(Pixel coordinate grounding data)

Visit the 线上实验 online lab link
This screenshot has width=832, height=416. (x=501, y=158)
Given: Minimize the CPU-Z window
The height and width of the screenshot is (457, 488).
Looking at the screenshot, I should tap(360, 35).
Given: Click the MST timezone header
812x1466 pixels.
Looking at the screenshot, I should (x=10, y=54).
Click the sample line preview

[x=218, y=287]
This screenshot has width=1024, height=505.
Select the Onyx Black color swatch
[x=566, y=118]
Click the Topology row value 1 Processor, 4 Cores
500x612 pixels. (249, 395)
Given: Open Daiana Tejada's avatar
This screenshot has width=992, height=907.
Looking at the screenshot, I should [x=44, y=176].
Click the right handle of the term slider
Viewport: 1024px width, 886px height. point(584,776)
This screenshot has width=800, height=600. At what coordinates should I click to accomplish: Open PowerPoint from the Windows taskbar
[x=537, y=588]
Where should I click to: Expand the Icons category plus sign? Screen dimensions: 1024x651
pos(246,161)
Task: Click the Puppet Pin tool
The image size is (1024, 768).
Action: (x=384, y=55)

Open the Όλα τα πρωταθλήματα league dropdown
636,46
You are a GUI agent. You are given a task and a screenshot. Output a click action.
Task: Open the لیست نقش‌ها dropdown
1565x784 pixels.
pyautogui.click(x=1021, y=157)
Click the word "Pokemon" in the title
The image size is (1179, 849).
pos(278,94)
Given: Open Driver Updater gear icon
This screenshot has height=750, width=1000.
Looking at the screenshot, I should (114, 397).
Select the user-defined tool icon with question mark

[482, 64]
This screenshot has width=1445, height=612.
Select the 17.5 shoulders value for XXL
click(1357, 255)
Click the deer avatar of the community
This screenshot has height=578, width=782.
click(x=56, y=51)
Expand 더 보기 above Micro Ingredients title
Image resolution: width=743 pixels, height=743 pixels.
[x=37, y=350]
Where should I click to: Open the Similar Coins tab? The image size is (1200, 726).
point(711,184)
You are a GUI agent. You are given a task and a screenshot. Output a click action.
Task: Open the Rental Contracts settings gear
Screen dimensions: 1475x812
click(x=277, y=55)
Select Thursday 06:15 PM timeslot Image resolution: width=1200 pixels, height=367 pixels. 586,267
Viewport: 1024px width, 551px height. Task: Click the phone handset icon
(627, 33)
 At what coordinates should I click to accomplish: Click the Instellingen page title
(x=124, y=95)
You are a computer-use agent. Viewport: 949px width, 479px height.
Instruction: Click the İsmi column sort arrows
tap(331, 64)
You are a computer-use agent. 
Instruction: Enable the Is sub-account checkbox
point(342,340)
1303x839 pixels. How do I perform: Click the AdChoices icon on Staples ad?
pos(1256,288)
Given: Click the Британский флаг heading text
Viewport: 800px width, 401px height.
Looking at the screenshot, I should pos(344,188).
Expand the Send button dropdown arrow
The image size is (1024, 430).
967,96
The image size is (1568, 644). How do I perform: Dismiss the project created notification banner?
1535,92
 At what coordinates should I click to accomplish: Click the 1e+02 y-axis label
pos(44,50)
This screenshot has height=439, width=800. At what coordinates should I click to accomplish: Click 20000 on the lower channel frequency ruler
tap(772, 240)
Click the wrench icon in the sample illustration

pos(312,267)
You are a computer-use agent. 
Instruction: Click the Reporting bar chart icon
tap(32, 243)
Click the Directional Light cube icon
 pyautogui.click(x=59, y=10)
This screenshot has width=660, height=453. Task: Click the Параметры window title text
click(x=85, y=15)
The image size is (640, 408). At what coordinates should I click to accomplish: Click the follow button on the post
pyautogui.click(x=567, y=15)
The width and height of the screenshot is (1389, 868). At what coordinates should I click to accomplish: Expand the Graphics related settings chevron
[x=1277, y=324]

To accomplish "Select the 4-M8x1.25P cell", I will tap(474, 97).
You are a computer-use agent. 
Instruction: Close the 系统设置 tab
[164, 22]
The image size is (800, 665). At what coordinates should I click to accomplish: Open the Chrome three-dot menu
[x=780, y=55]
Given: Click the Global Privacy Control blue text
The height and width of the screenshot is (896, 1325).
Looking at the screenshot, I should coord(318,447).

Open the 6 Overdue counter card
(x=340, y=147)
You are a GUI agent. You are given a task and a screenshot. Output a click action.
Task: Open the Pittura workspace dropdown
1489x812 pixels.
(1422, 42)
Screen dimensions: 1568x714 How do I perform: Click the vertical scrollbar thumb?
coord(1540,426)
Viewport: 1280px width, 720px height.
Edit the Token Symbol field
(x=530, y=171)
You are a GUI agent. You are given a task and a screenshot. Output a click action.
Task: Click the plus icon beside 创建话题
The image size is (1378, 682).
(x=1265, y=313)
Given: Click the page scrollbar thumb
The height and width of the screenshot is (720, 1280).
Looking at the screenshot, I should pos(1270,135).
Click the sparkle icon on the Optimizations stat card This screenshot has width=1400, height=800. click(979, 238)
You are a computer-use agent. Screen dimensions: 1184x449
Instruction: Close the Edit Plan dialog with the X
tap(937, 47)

*EXERCISE OBJECTIVE:* Copy exactly the lines that begin with the one containing "Click the Directional Light cube icon" and continue to the end of the records, both included, and nothing more.

*FINAL ANSWER:*
Click the Directional Light cube icon
 pyautogui.click(x=59, y=10)
This screenshot has width=660, height=453. Task: Click the Параметры window title text
click(x=85, y=15)
The image size is (640, 408). At what coordinates should I click to accomplish: Click the follow button on the post
pyautogui.click(x=567, y=15)
The width and height of the screenshot is (1389, 868). At what coordinates should I click to accomplish: Expand the Graphics related settings chevron
[x=1277, y=324]

To accomplish "Select the 4-M8x1.25P cell", I will tap(474, 97).
You are a computer-use agent. 
Instruction: Close the 系统设置 tab
[164, 22]
The image size is (800, 665). At what coordinates should I click to accomplish: Open the Chrome three-dot menu
[x=780, y=55]
Given: Click the Global Privacy Control blue text
The height and width of the screenshot is (896, 1325).
Looking at the screenshot, I should coord(318,447).

Open the 6 Overdue counter card
(x=340, y=147)
You are a GUI agent. You are given a task and a screenshot. Output a click action.
Task: Open the Pittura workspace dropdown
1489x812 pixels.
(1422, 42)
Screen dimensions: 1568x714 How do I perform: Click the vertical scrollbar thumb?
coord(1540,426)
Viewport: 1280px width, 720px height.
Edit the Token Symbol field
(x=530, y=171)
You are a GUI agent. You are given a task and a screenshot. Output a click action.
Task: Click the plus icon beside 创建话题
The image size is (1378, 682).
(x=1265, y=313)
Given: Click the page scrollbar thumb
The height and width of the screenshot is (720, 1280).
Looking at the screenshot, I should pos(1270,135).
Click the sparkle icon on the Optimizations stat card This screenshot has width=1400, height=800. click(979, 238)
You are a computer-use agent. Screen dimensions: 1184x449
Instruction: Close the Edit Plan dialog with the X
tap(937, 47)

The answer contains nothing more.